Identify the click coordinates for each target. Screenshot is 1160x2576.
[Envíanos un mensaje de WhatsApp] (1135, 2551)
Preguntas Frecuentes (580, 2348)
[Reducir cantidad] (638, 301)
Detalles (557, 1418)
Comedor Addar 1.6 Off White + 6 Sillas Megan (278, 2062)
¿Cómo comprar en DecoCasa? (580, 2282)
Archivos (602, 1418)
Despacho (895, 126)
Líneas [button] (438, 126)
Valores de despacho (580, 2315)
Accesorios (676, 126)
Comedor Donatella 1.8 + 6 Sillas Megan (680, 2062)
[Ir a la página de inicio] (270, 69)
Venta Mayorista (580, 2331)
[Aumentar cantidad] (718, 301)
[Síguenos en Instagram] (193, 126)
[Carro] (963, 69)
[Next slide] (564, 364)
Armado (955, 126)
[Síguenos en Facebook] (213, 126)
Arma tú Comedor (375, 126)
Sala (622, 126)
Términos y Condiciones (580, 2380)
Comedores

○ ○ ○ ○

Work order » In the data above, start at the line that has "Comedor Donatella 1.8", stop after the line that has "Sala (622, 126)", and print every line in between exactly as it stands.

Reply to the task »
Comedor Donatella 1.8 + 6 Sillas Megan (680, 2062)
[Ir a la página de inicio] (270, 69)
Venta Mayorista (580, 2331)
[Aumentar cantidad] (718, 301)
[Síguenos en Instagram] (193, 126)
[Carro] (963, 69)
[Next slide] (564, 364)
Armado (955, 126)
[Síguenos en Facebook] (213, 126)
Arma tú Comedor (375, 126)
Sala (622, 126)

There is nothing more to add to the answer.